Last week I told a story about my mother and it has come to my attention that we will not still be in school over Father’s Day and that this is unfair to my male parent. So I will tell an equally flattering story.
When I was little and a budding comedian I used to make jokes in which I would rib my pops (giving each other a hard time is basically a Hempstead family tradition), to which he would invariably reply, “That’s snot funny! It’s snot, it’s snot, it’s snot.” Upon which the aforementioned snot would fly out of my nose as I cackled uncontrollably in the passenger seat of his truck at what was definitely the funniest joke ever made. My dad is great.
Funniness is subjective. I’m into comedy in a big way and the thing is you can never tell exactly what will make someone laugh. In fact, you can’t even really tell what will make you laugh. It’s not like you’re sitting in front of an Apatow movie, saying to yourself, “that gentleman just referenced the act of coitus! How droll, I believe I shall laugh now. Hah! Hah!” It would be a very different kind of world if we thought that way.

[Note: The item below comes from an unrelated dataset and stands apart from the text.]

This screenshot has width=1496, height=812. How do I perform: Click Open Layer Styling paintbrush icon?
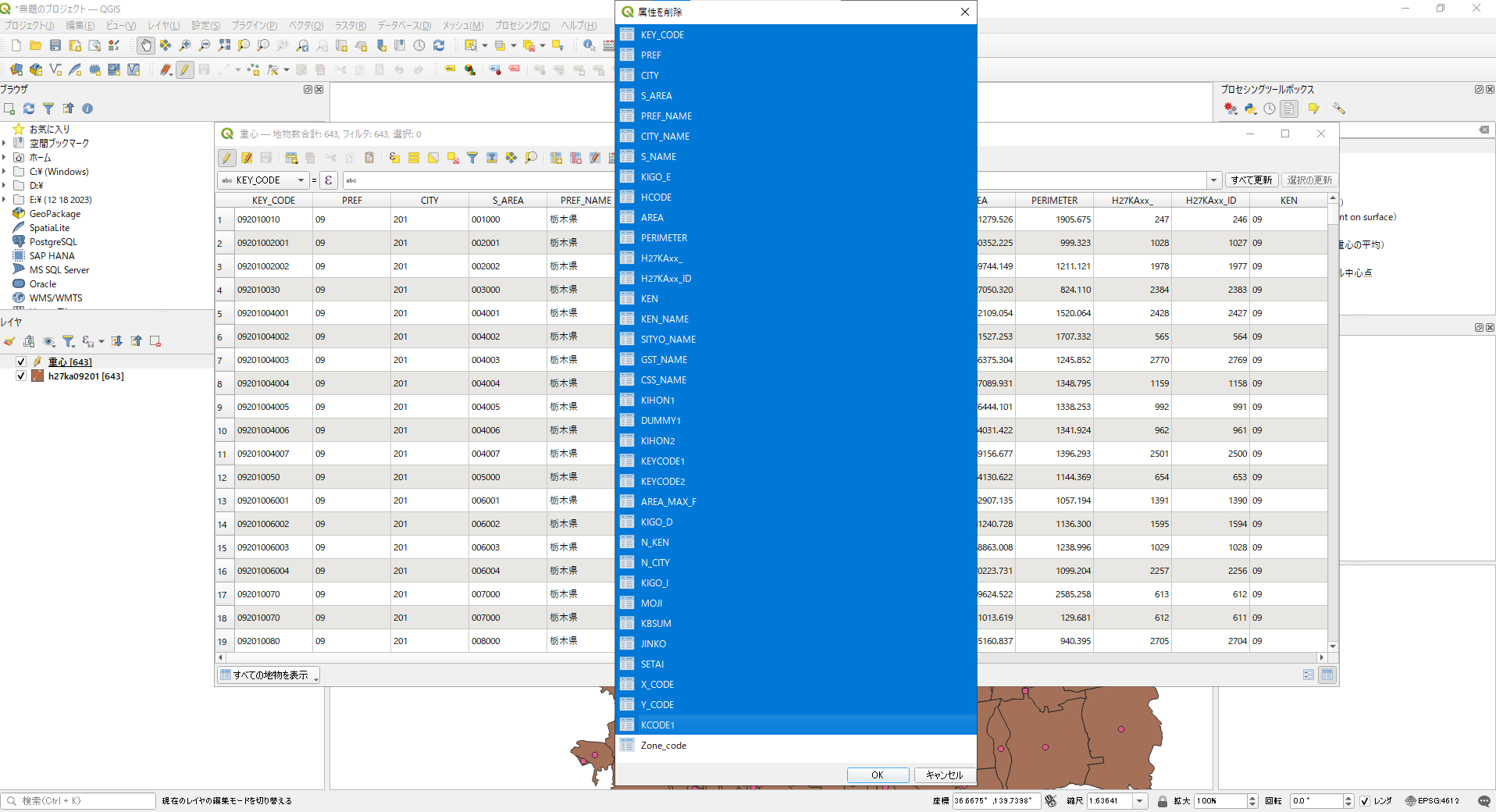coord(9,341)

So if you can never predict what people will find funny, how do you be funny on purpose? Don’t look at me, I don’t have a freaking clue.
Ok fiiiine, I’ll look into it.
Here’s something interesting. Did you know that your average baby laughs 15 times more per day that an adult? Which makes me question just what the duck is so funny that our babies are cracking up all day? What are these infants seeing that we’re not? Have we become so jaded to the wonderful funniness of the world that we’ve lost our ability to laugh? Or maybe their standards for what’s funny are just way lower than ours because babies are dumb. Either way.
Time for a science party! When you laugh, the ventromedial prefrontal cortex lights up, which is the part that squirts out endorphins. But from the ridiculously tiny bit of research I’ve read on the subject, it’s not totally clear to me which happens first. That is to say, do you observe something, laugh at it and then receive a big endorphin boost, or are the endorphins the cause of the laughter? Does happiness make you laugh or does laughter make you happy? There’s probably an answer somewhere that I don’t know because I’m basically as dumb as a dumb, stupid baby.
So I did something in that last paragraph that comedy people term a “callback.” That’s when you reference something that happened earlier, funny or not, in the hopes that your audience will remember it and giggle. Callbacks are satisfying to hear because — even if they’re as cheap as mine just was — you feel smart for catching on. Which, of course, you are. You’re also very good looking and have perfect hands. Please keep reading my column?
Another thing comedy nerds talk about is the rule of three, in which you set up the premise for a joke, repeat it in a slightly different permutation and then defy the expectation you’ve just set up. I sort of did it when I was complimenting you. I called you smart (established that you are being complimented), called you pretty (a natural successor to “smart” that creates a pattern of flattery) and then said you have perfect hands, which was probably borderline creepy. Rule of three, bro.
Hey, here’s something I’ve been thinking about. Folklorists in a couple countries have demonstrated the existence of what they’re calling “joke cycles.” These are the kinds of jokes we all know and eye-roll at, dead baby jokes or dumb blonde jokes or those annoying “blank that blank people say” videos that have fortunately gone away.
They find these formulaic jokes everywhere and my hypothesis on why they’re so popular is that they’re both comfortable and rich with possibility. When someone says “why did Helen Keller’s dog run away” you know exactly what you’re about to get — namely something tasteless about an American hero. The jokes are simultaneously old and new, a gently surprising twist on a familiar recipe, transgressive but not too transgressive. And to our weird mammal brains, that feels nice.